Accompanied by Baritone: Q&A with Cyrille Aimée
With its popularity among musicians growing every year, the baritone ukulele has found its way into the hands of artists across a wide array of genres. For Cyrille Aimée, critically-acclaimed jazz vocalist and Grammy-nominated musician, the baritone ukulele made such an impression that it became the first instrument she herself began regularly taking on-stage for gigs. We had a wonderful opportunity to connect with Cyrille and learn more about her music, tips for improvisation, and how she and the baritone have become so intertwined:
Who were some of your key influences in developing your iconic vocal style?
Ella Fitzgerald was my very first vocal influence. I completely fell in love with her joy and the way she makes everything seem so natural! After that there were many but I would say my top 3 vocal influences were Billie Holiday, Bobby McFerrin, and Buika.
You have performed at some incredible venues around the world. What has been one of the most memorable live performance experiences for you?
I loved performing at the Newport Jazz Festival! Such an iconic place!
Tell us a bit about your connection to the music of Stephen Sondheim!
Growing up in France I was not exposed to musical theater until coming to the United States. A few years back I was hired to perform a Tribute to Sondheim at the NYC Center with the Wynton Marsalis Orchestra. The two female singers were myself and Bernadette Peters... and that was how I was introduced to his music! I fell in love with his lyrics, how you can lose and find yourself in them everytime you sing them...
How did you first discover the baritone ukulele?
It's actually a funny story. I had a regular ukulele collecting dust in the living room, and I decided to take it with me on a trip to the jungle of Costa Rica. While over there I felt really inspired and wrote a few songs on it. When I came back I was excited to perform the songs for an audience and thought it would be a good idea to change the ukulele's strings because they had been on there forever. But when I got new strings on it, and started tuning it, I realized the strings were meant to be tuned higher than how I had them... I had been playing the ukulele a 4th too low, and now I couldn't sing my songs with the correct tuning because it was too high!
My friend did some research for me and figured out that there was an instrument called the baritone ukulele, which would be exactly perfect to sing my songs! And that's how I fell in love with the bari uke!
What has drawn you towards the baritone ukulele for accompaniment rather than an ukulele in the traditional "GCEA" ukulele tuning, like Tenor?

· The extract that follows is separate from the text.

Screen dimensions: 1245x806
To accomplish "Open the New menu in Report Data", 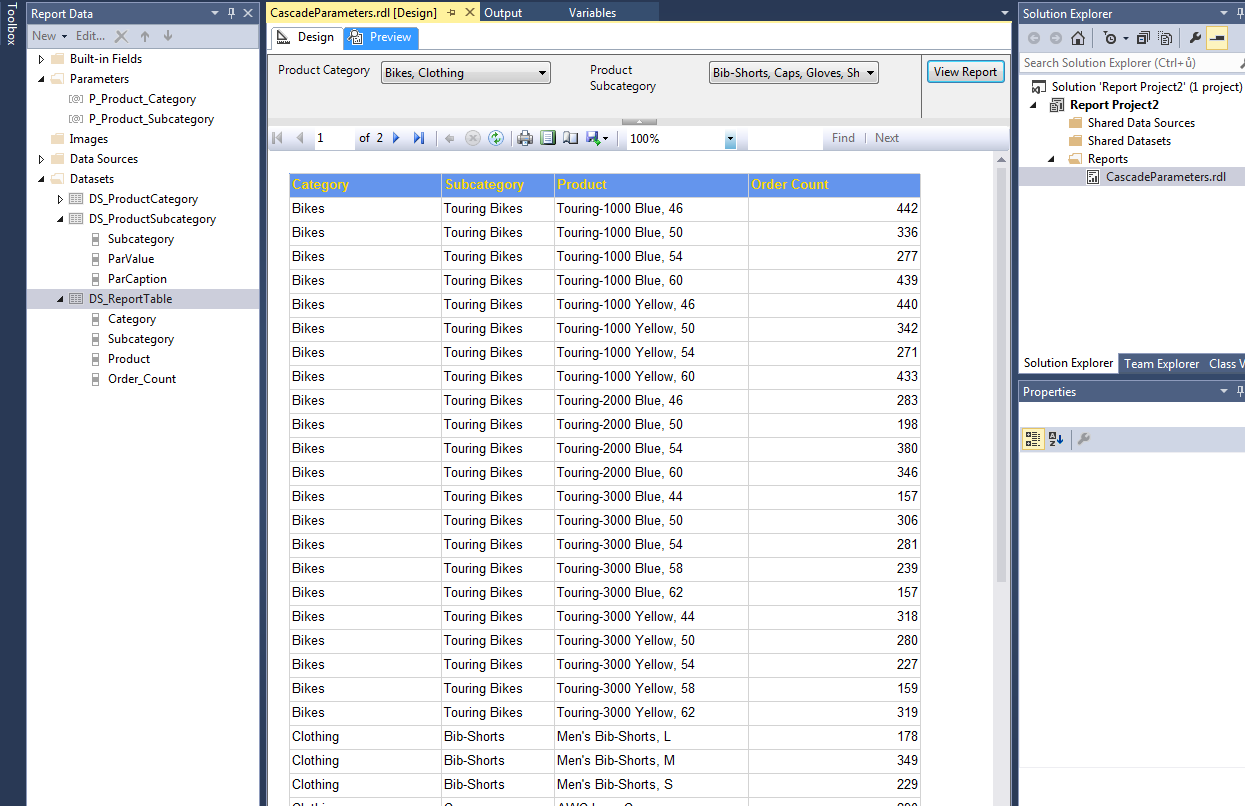I will pyautogui.click(x=49, y=36).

I love the warmth of the sound of the baritone uke as opposed to the traditional ukulele. It's much rounder and darker. Also, it's kind of cool that it's the last 4 strings of the guitar..!
You have a Solid Acacia Baritone; What is the significance of Acacia wood to you personally?
I grew up in a tiny little village south of Paris. In my backyard there was a giant acacia tree that my sister and I would climb all the way to the top. That's where my mom would find us everytime when looking for us!
We're very curious about how the baritone ukulele factors into your creative process. How do you approach arranging & accompaniment for the instrument?
I don't know how to read music, or the name of the chords..but I like to place my fingers on the board and see what happens. I usually find a shape that is comfortable for my hand and listen and then adjust.. Then when I find something I like, I look for another shape that's easy to get to and that sounds good!
What about the ukulele do you feel makes it unique from other instruments utilized in jazz?
It's my first time playing an instrument on stage and it really adds something extra to the show. I am used to playing with incredibly virtuosic jazz musicians, and when we do a uke song, it kind of brings them back to focusing on the groove and that's it. The way I play is very basic and steady, and I love the simplicity of this approach when mixed with the complexities of jazz.
What are some of your recommendations for performers looking to become more comfortable with improvisation?
My very first recommendation is to not burn the steps. Learn to feel comfortable where you are, don't try too hard to come up with original stuff. Just let whatever comes out exist without judging it, and focus on making just that feel good. My second recommendation is to remember that it's all about being in the present moment and learning every time! Just have fun !
What is on the horizon for you creatively that people should know about?
I have been so inspired since I started writing songs on the uke and I am working on a new album with producer Jake Sherman, who is an amazing singer/songwriter himself. This album is like nothing I've ever done before, a sort of birth of the songwriter in me, and I am so proud of it!